Quand le téléphone mobile fait circuler l'argent

En Inde, une start-up a créé « des banques virtuelles » pour faciliter le transfert d’argent par les travailleurs migrants.

En Inde, une échoppe proposant les services de la start-up EKO India Financial Services

Il est encore tôt dans cette petite rue agitée et poussiéreuse, mais la boutique de téléphonie mobile de Jitender Goyal est déjà remplie de clients. Serrant dans sa main une liasse de roupies froissées, Mohammed Sami Alam, conducteur de rickshaw, se faufile à travers la masse compacte jusqu'au comptoir. Mohammed n'est pas là pour faire des achats. Comme tous ceux qui attendent leur tour, c'est un travailleur migrant venu envoyer de l'argent à sa famille depuis cette boutique de quartier qui, ces quatre dernières années, a déployé en parallèle la fonction de banque virtuelle.

 

Mohamed tend sa carte d'identité, les 2 100 roupies (37 dollars) qu'il souhaite déposer, et le numéro d'un compte en banque enregistré dans son téléphone portable. Le commerçant vérifie la pièce d'identité, encaisse la somme et tape d'une main expérimentée les coordonnées du compte bancaire sur un mobile spécial, relié à la banque partenaire du magasin, State Bank of India. Quelques minutes plus tard, Mohammed reçoit un sms l'informant que le dépôt a bien été effectué.

 

Cela fait trois mois que Mohammed fréquente le magasin de Goyal pour envoyer de l'argent à sa mère, agricultrice dans l'Etat du Bihar, au Nord du pays. « Je travaille à Delhi depuis 16 ans, et auparavant, je confiais toujours l'argent à un coursier », explique-t-il. « Mais c'est cher, ils prennent 5% [de commission, ndlt] et la transaction peut prendre jusqu'à dix jours. »

 

Dans le magasin de Goyal, le virement est instantané. « Et ils ne prélèvent qu’1%, ajoute Mohammed. Ma mère récupère l'argent à la banque, à un kilomètre de chez elle. »

_EXTRAIT DE DONNÉES_.
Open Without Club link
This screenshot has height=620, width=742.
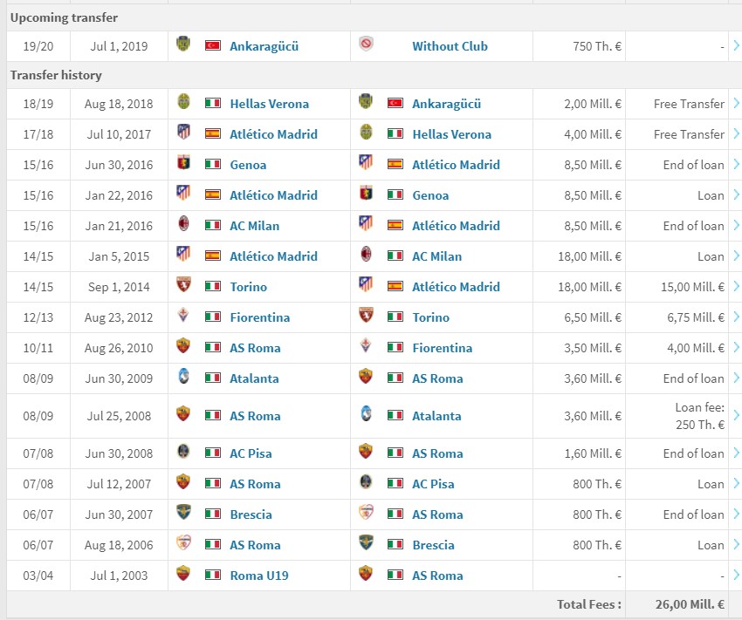click(450, 46)
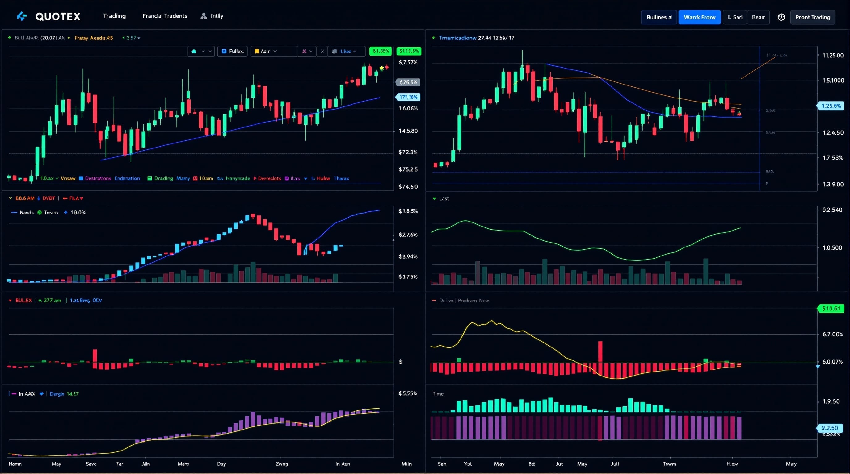Viewport: 850px width, 474px height.
Task: Select the pink crossed-tools indicator icon
Action: 305,51
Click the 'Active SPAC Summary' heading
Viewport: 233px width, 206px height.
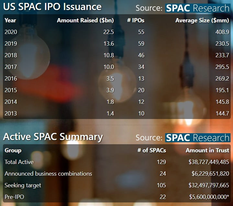[x=53, y=137]
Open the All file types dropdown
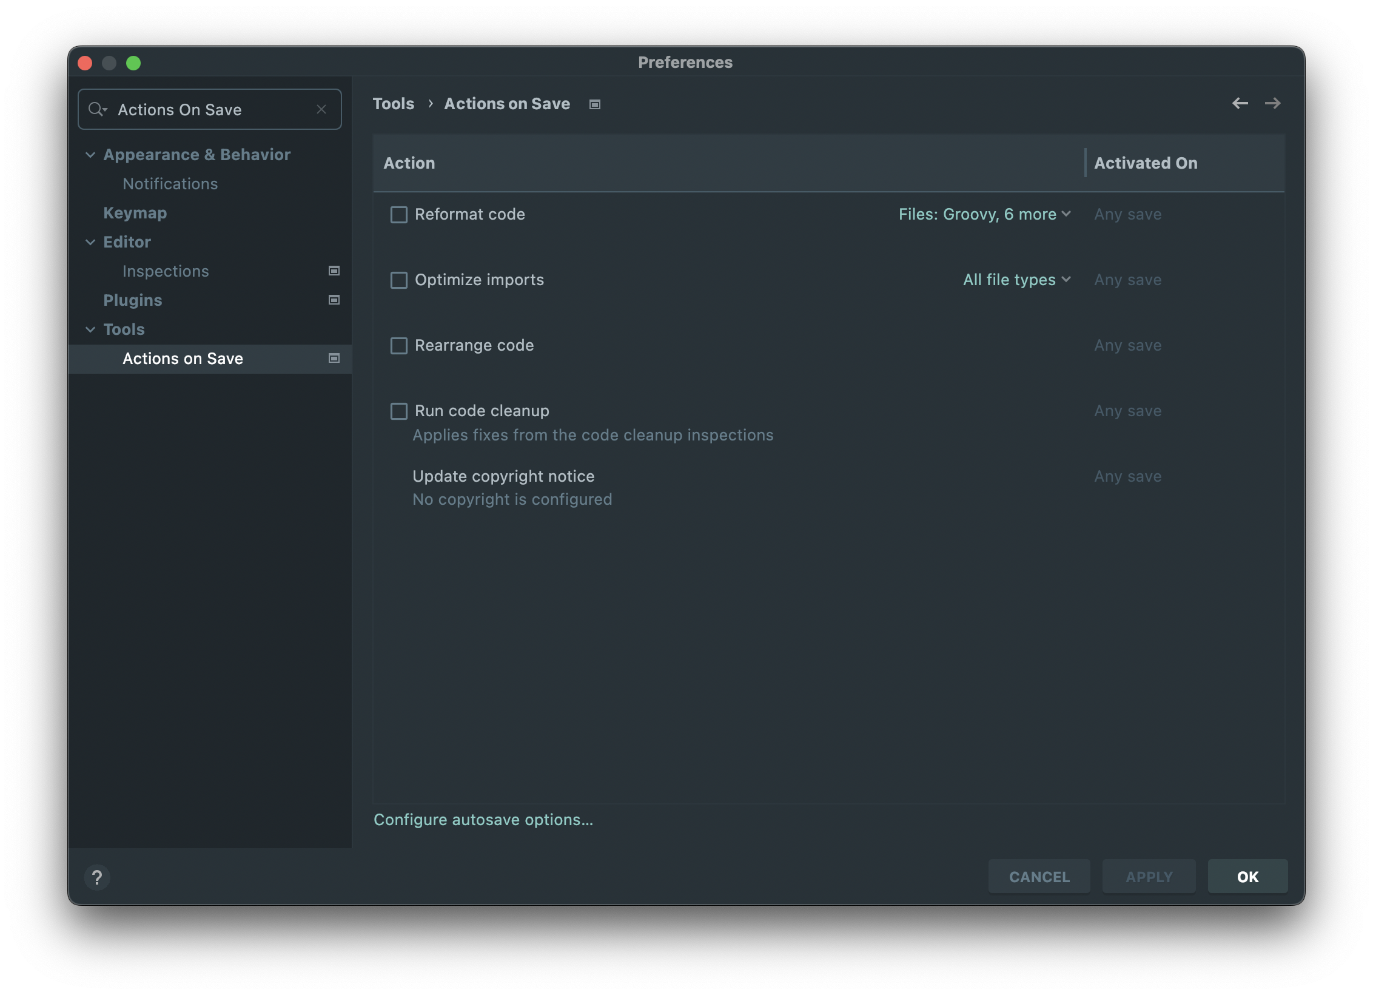1373x995 pixels. pos(1016,280)
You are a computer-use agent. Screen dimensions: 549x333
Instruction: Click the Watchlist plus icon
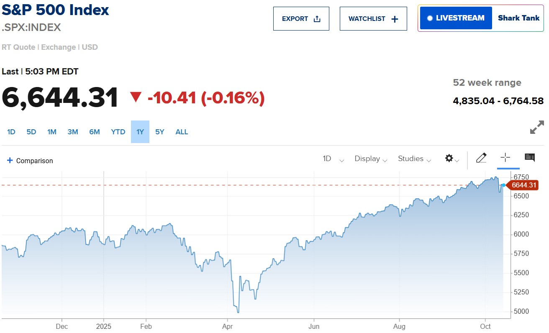[395, 19]
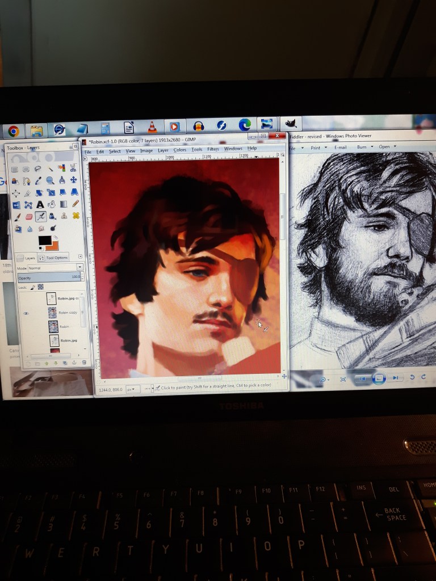
Task: Switch to the Tool Options tab
Action: (54, 258)
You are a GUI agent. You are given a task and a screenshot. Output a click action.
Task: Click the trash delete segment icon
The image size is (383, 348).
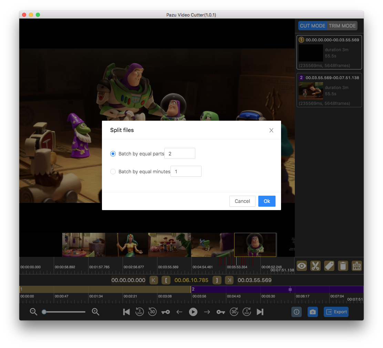coord(343,266)
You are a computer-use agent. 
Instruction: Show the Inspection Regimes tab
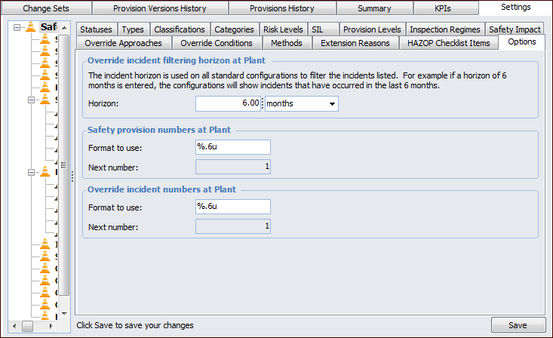tap(444, 29)
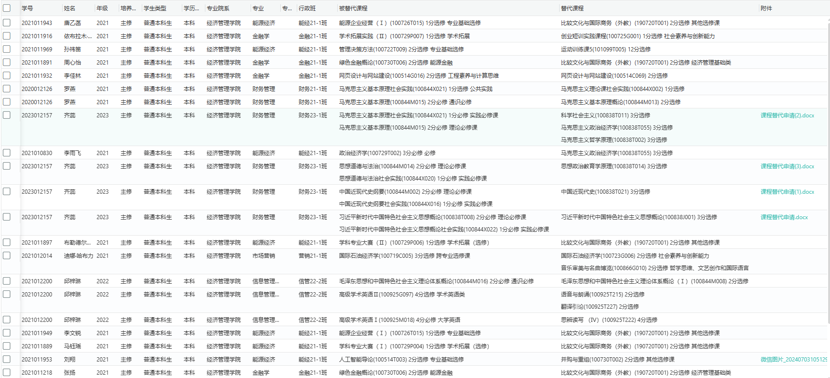Open attachment 课程替代申请(2).docx
The image size is (830, 378).
pyautogui.click(x=787, y=115)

_EXERCICE PROPOSÉ A_.
Restituez sans rien modifier tout ce qui va de « Il est encore » jusqu'à « de banque virtuelle. » dans l'article sur les transferts d'argent par téléphone mobile en Inde.
_EXERCICE PROPOSÉ B_.
Rédigez la suite de l'article sur les transferts d'argent par téléphone mobile en Inde, en reprenant juste après sa dernière phrase.
Aucun des enregistrements n'est utile ici.

_RÉPONSE RÉDIGÉE A_.
Il est encore tôt dans cette petite rue agitée et poussiéreuse, mais la boutique de téléphonie mobile de Jitender Goyal est déjà remplie de clients. Serrant dans sa main une liasse de roupies froissées, Mohammed Sami Alam, conducteur de rickshaw, se faufile à travers la masse compacte jusqu'au comptoir. Mohammed n'est pas là pour faire des achats. Comme tous ceux qui attendent leur tour, c'est un travailleur migrant venu envoyer de l'argent à sa famille depuis cette boutique de quartier qui, ces quatre dernières années, a déployé en parallèle la fonction de banque virtuelle.

_RÉPONSE RÉDIGÉE B_.
D'ici 2014, 97% de la population possèdera un téléphone mobile

La boutique de Goyal est l'une de ces 1200 banques virtuelles – ou points de service clientèle – en Inde, gérées par la start-up EKO India Financial Services.

 

EKO est née en 2007 de l'initiative de deux frères, Abhishek et Abhinav Sharma. Les deux entrepreneurs ont saisi le potentiel que recelait ce public représentant près de la moitié d'une population d'1,2 milliards d'individus au total, qui ne possède pas de compte en banque mais qui, pour la plupart, est dotée d'un téléphone mobile.

 

Une grande partie de la population indienne vit dans des régions rurales, loin d'une agence bancaire ou d'un distributeur automatique. D'autres encore, du fait de la pauvreté et de l'illettrisme, rencontrent des difficultés à gérer les formalités nécessaires à l'ouverture d'un compte en banque.

 

Malgré cela, chaque mois, des millions d'Indiens souscrivent à des abonnements téléphoniques. Les statistiques sont stupéfiantes : selon la société d'étude de marché iSupply, d'ici à 2014, 97% de la population du pays sera détentrice d'un téléphone mobile.

 

Les frères Sharma se sont inspirés de projets semblables déjà en place dans des pays comme le Kenya ou les Philippines. Ils ont donc adapté la technologie utilisée dans le rechargement de comptes de téléphonie mobile par cartes prépayées pour mettre au point leur propre logiciel bancaire.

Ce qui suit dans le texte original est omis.